§ **Text section**:
▬▬▬▬▬▬▬▬▬▬

Accessor for values of type signed short.

Signature

(integer-from-sshort x) → y

Arguments

x — Guard (sshortp x).

Returns

y — Type (sshort-integerp y).

Definitions and Theorems

Function: integer-from-sshort

(defun integer-from-sshort (x)
  (declare (xargs :guard (sshortp x)))
  (let ((__function__ 'integer-from-sshort))
    (declare (ignorable __function__))
    (mbe :logic
         (b* ((x (and t x)))
           (sshort-integer-fix (std::da-nth 0 (cdr x))))
         :exec (std::da-nth 0 (cdr x)))))

Theorem: sshort-integerp-of-integer-from-sshort

(defthm sshort-integerp-of-integer-from-sshort
  (b* ((y (integer-from-sshort x)))
    (sshort-integerp y))
  :rule-classes :rewrite)

Theorem: sshort-from-integer-of-integer-from-sshort

(defthm sshort-from-integer-of-integer-from-sshort
  (equal (sshort-from-integer (integer-from-sshort x))
         (sshort-fix x)))

Theorem: integer-from-sshort-of-sshort-from-integer

(defthm integer-from-sshort-of-sshort-from-integer
  (equal (integer-from-sshort (sshort-from-integer get))
         (sshort-integer-fix get)))

Theorem: integer-from-sshort-upper-bound

(defthm integer-from-sshort-upper-bound
  (<= (integer-from-sshort x)

▬▬▬▬▬▬▬▬▬▬

§ **Recorded data**:
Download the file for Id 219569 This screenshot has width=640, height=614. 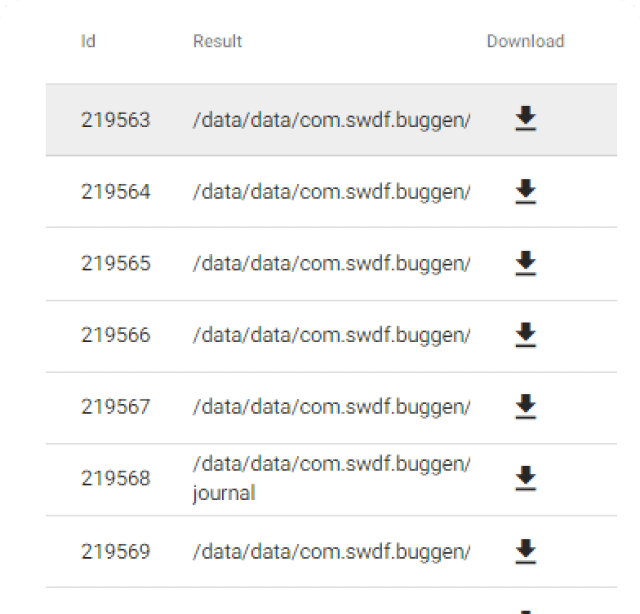click(x=525, y=552)
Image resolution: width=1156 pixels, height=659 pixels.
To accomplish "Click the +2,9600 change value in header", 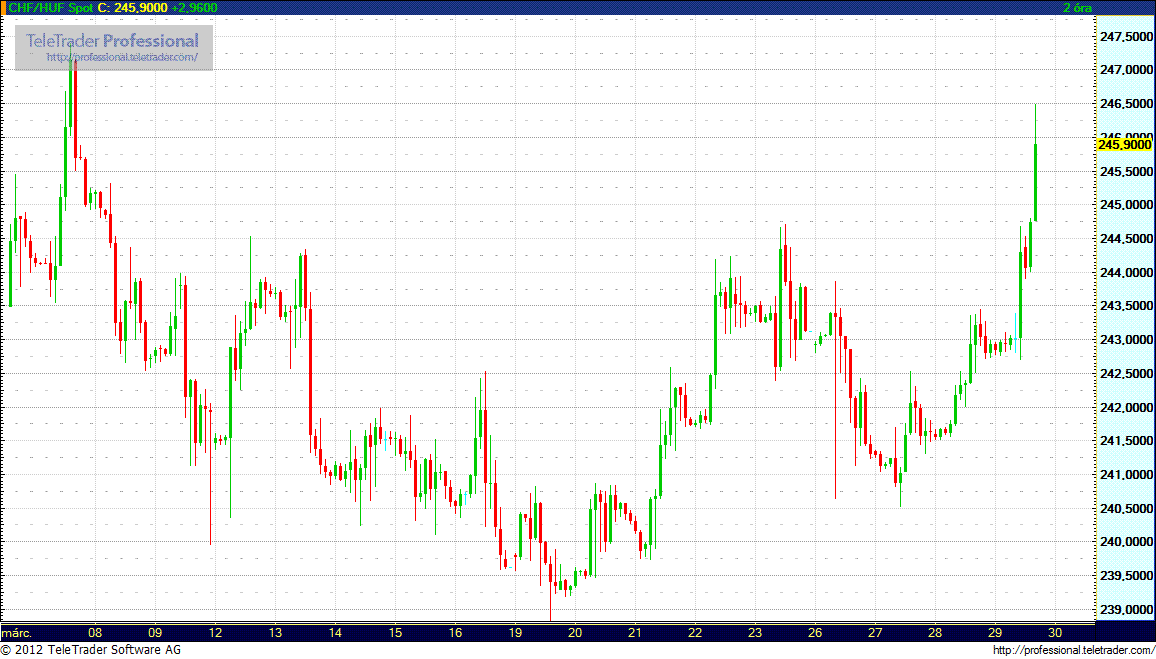I will (x=195, y=8).
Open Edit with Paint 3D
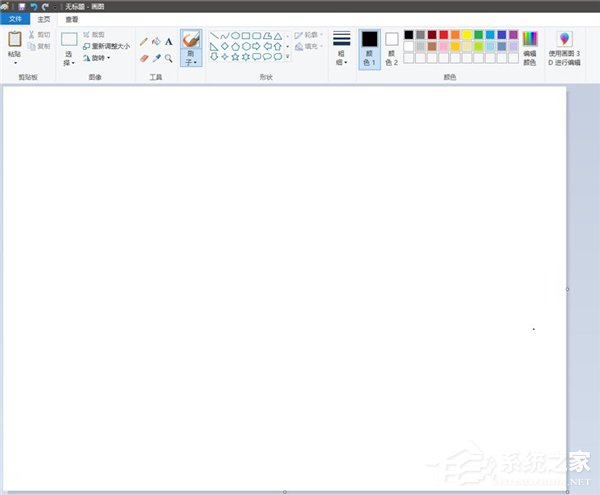Image resolution: width=600 pixels, height=495 pixels. [564, 48]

▬▬▬▬▬▬▬▬▬▬

§ **Objective**:
In the integer-from-sshort documentation, what guard is placed on the argument x?

§ **Solution to the exercise**:
(sshortp x)